### To do:
Find the line with "W czwartek nadzwyczajna" in the records below. Copy it and every line after it, up to and including the line with "Iniekcja krystaliczna, osuszanie".

### Source material:

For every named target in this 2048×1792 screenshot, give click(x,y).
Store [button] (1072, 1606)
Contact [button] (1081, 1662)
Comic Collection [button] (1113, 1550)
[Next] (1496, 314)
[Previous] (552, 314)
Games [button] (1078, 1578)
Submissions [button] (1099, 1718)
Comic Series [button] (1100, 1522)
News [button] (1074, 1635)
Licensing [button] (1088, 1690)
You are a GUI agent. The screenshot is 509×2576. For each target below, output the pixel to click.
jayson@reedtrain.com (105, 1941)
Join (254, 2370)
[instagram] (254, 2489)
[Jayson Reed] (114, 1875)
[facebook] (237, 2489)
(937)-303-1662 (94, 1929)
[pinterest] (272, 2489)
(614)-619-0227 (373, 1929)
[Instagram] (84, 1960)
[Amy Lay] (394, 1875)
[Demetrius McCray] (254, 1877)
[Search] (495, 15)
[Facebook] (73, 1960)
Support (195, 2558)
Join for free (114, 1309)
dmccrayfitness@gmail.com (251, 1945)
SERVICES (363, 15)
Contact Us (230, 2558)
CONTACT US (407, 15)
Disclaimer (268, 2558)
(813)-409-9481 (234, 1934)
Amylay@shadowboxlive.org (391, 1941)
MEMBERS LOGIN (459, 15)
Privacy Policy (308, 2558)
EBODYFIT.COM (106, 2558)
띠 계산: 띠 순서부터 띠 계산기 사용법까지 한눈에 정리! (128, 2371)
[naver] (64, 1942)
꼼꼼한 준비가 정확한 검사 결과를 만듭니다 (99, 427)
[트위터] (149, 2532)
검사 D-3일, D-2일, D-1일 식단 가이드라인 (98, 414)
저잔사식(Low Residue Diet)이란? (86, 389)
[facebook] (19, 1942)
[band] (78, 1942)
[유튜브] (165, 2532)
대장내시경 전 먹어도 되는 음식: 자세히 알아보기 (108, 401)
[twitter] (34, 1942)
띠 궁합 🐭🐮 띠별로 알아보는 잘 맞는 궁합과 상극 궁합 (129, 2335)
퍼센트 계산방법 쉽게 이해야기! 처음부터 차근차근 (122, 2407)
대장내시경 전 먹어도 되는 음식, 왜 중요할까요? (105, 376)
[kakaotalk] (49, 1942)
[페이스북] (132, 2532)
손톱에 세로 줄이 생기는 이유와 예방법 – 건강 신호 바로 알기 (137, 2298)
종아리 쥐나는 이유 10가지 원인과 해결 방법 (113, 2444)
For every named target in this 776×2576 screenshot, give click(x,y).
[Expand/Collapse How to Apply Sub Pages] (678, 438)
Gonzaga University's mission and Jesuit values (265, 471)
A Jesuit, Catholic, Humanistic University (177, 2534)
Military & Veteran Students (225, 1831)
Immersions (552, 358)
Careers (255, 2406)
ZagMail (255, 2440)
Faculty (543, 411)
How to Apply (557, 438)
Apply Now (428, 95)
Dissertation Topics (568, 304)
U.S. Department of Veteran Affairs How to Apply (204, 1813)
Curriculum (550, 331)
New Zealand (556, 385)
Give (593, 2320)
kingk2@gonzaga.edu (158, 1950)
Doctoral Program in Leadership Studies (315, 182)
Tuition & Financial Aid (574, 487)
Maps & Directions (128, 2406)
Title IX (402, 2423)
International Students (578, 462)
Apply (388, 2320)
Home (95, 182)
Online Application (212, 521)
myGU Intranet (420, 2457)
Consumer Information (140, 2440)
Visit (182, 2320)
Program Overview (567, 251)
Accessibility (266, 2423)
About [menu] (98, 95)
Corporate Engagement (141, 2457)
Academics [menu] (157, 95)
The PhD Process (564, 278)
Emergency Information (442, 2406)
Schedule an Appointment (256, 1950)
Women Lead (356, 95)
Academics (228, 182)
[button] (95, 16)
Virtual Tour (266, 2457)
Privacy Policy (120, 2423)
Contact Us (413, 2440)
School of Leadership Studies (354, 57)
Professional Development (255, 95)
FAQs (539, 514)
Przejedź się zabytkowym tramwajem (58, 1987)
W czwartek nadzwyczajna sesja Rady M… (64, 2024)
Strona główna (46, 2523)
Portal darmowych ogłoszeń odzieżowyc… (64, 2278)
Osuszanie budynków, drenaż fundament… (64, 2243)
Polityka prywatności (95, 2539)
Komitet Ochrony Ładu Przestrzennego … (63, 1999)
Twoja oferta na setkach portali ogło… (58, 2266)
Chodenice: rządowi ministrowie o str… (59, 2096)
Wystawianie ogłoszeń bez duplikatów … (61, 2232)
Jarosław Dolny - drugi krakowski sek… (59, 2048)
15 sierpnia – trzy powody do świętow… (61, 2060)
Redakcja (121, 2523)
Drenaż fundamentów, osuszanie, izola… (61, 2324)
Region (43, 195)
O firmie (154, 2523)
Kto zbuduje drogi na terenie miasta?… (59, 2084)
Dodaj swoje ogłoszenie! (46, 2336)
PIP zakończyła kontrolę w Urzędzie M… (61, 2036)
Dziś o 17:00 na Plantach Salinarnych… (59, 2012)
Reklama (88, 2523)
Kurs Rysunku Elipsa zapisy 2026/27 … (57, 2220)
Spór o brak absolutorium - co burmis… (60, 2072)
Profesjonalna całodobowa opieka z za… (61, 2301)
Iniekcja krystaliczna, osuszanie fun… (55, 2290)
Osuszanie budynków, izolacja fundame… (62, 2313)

### Solution for this exercise:
W czwartek nadzwyczajna sesja Rady M… (64, 2024)
Strona główna (46, 2523)
Portal darmowych ogłoszeń odzieżowyc… (64, 2278)
Osuszanie budynków, drenaż fundament… (64, 2243)
Polityka prywatności (95, 2539)
Komitet Ochrony Ładu Przestrzennego … (63, 1999)
Twoja oferta na setkach portali ogło… (58, 2266)
Chodenice: rządowi ministrowie o str… (59, 2096)
Wystawianie ogłoszeń bez duplikatów … (61, 2232)
Jarosław Dolny - drugi krakowski sek… (59, 2048)
15 sierpnia – trzy powody do świętow… (61, 2060)
Redakcja (121, 2523)
Drenaż fundamentów, osuszanie, izola… (61, 2324)
Region (43, 195)
O firmie (154, 2523)
Kto zbuduje drogi na terenie miasta?… (59, 2084)
Dodaj swoje ogłoszenie! (46, 2336)
PIP zakończyła kontrolę w Urzędzie M… (61, 2036)
Dziś o 17:00 na Plantach Salinarnych… (59, 2012)
Reklama (88, 2523)
Kurs Rysunku Elipsa zapisy 2026/27 … (57, 2220)
Spór o brak absolutorium - co burmis… (60, 2072)
Profesjonalna całodobowa opieka z za… (61, 2301)
Iniekcja krystaliczna, osuszanie fun… (55, 2290)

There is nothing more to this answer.